From The Atlantic:
When Philip Roth decided to retire, I felt a personal sense of loss. Roth wasn't the first author to hang up the typewriter prematurely. Roth himself cites E.M. Foster's decision, at 40, to stop writing fiction. Kurt Vonnegut tried to retire with Timequake, though he couldn't stick with the plan. Romance writer LaVyrle Spencer retired in 1997. “I want to be free!” she said in a phone call to Publishers Weekly, adding that she wanted to spend time with her grandchildren and travel with her husband.

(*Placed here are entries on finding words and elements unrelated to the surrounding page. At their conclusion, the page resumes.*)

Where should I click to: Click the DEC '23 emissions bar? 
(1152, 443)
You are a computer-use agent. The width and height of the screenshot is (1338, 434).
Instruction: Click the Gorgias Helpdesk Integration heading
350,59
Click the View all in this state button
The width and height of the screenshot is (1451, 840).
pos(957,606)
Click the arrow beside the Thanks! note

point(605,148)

But this was different. This was Philip Roth! The author whose long-term, absolute devotion to his work was perfectly expressed by his young alter ego Nathan Zuckerman in The Ghost Writer: “Purity. Serenity. Simplicity. Seclusion. All one's flamboyance and originality reserved for the grueling, exalted, transcendent calling…This is how I will live.” Like so many people, I've been reading and rereading his work over the years, and it seemed that a writer as strong and obsessive as Roth, only death could halt his production. I depended on him to keep focused entirely on his vocation, decade after decade, no matter how stupid or vulgar American culture grew. Roth couldn't be dumbed down or replaced. You expect ordinary, hard-working mortals to retire from their dull and unfulfilling jobs to Floridian condos and Hawaiian shirts. But not Roth. Retirement was for the rest of us. So I walked around, went to work, and spent time with the family, all the while vaguely thinking: What will I do without any new Roth books? Then the answer came to me: I'll go and live my life. The only real changes: 1. I'll now just reread his books; and 2. Roth will finally get to live his life. Retirement, I saw, is perhaps Roth's last chance to balance the life-work equation.